2. CPUs must be allocated to the guest based on peak utilization needs; not based on average utilization.
One characteristic of a JVM is the garbage collection of the Java heap. This involves two phases known as "mark" and "sweep". These two phases are generally required to touch the memory top to bottom. However, if any portion of that memory is ever swapped out, severe performance problems will arise. Therefore, you must assign sufficient physical memory to the guest and insure that VMware never swaps it or shares it with other guests.
In a VMWare (or any virtual hosted environment), there is a belief that by sharing resources like CPUs and memory, you get better financial returns. However, because Portals are generally operating under committed SLAs (Service Level Agreements) that guarantee peak response time and load metrics, you have to size the guest resources assuming that they are dedicated. VMWare administrators will typically look at coarse grained usages statistics which average out these peak demands and under-size the dedicated CPU requirements. In VMWare, you need to allocate dedicated, non-sharable CPUs and physical memory to each Portal guest. Note that this also dictates that a running Portal should never be allowed to "vMotion" to another server; vMotion implies both CPU and memory movement which is strictly contrary to performance goals.
Note that in AIX dynamic LPARs, you can relax the CPU constraint. AIX allows you to specify a min (also known as an "entitled") amount of CPU to the guest along with a maximum number of CPUs taken from a shared pool. As long as the max CPU matches the peak needs of the guest and as long as the Portals are the highest priority LPAR in the shared CPU region, this is OK. In AIX, memory still need to be dedicated to the LPAR. On the mainframe, z/VM z/Linux guests can share both memory and CPUs as z's hypervisor is very sophisticated at managing both these resources. Please note, however, that adding CPUs to an LPAR does take some time and could impact short term performance.
1. Set the Javaheap MinHeap equal to the MaxHeap.

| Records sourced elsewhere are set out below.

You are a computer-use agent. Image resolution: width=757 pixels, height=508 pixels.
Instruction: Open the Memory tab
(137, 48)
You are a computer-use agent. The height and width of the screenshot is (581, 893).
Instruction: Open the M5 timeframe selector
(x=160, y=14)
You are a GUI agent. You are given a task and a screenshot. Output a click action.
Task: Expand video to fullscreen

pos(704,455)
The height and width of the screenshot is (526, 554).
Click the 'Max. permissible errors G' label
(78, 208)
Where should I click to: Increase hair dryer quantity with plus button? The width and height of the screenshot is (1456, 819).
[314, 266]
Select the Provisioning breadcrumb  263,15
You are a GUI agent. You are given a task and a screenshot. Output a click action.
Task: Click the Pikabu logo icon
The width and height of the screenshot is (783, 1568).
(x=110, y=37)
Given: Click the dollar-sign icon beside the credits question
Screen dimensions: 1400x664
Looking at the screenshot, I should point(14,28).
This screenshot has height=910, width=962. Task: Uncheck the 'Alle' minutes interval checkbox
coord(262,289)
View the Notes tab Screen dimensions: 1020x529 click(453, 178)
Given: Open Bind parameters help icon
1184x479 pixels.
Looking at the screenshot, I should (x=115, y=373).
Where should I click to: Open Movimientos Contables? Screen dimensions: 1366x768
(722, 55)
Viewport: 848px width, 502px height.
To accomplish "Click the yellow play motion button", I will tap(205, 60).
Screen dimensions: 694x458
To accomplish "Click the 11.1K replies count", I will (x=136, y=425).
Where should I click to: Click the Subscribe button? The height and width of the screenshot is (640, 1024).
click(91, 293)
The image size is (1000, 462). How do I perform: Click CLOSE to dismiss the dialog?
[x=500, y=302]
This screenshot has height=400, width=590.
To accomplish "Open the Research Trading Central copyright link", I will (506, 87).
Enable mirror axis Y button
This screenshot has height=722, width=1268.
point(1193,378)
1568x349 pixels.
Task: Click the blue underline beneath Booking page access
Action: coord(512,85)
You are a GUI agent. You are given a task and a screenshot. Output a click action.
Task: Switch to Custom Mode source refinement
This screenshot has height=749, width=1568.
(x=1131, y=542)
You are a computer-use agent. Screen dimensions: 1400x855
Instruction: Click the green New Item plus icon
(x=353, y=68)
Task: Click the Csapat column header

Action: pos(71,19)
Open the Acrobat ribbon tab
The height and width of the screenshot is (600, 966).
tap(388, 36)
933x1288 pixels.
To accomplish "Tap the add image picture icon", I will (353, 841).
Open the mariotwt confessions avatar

When you do this, you force the guest and the hypervisor to fully allocate all the memory. There are inefficiencies in setting the minHeap < maxHeap because malloc() calls can suffer latencies in a virtual environment that are much worse than in a non-virtual environment. In the past, there was heap fragmentation concerns when setting the minHeap = maxHeap. However, in the Java 6 world with "gencon" as the GC policy, the concerns are no longer valid.
2. Prefer only 1 cluster member per Node (i.e. VMWare guest OS). Because of both virtual context switching in the guest along with real context switching in the hypervisor, there are efficiencies in only having 1 active JVM in a VMWare guest.
Traditionally in a 32bit JVM, vertical clustering was a common technique to get more working set memory in the system. In 64bit environment, vertical clustering is much less relevant for managing memory issues. So, "clustering" becomes much more about capacity. Horizontal clustering (one cluster per guest OS) manages both CPU and memory resources in VMWare better.
3. Two virtual CPUs on a production VMWare guest serving any sizeable load is likely insufficient. Because of multi-threaded garbage collection along with multi-threaded workers in Java (a.k.a. "WebContainer" threads), two CPU are generally insufficient to meet most production load requirements. In practice, we've found that a minimum of 4 CPUs per guest with a single cluster member in the guest a requirement.